What to do: Print the following lines with no changes at all.

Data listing
## BEGIN

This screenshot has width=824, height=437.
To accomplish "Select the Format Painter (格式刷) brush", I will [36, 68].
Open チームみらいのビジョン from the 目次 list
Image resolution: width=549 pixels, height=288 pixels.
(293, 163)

## END

Reply:
This screenshot has width=824, height=437.
To accomplish "Select the Format Painter (格式刷) brush", I will [36, 68].
Open チームみらいのビジョン from the 目次 list
Image resolution: width=549 pixels, height=288 pixels.
(293, 163)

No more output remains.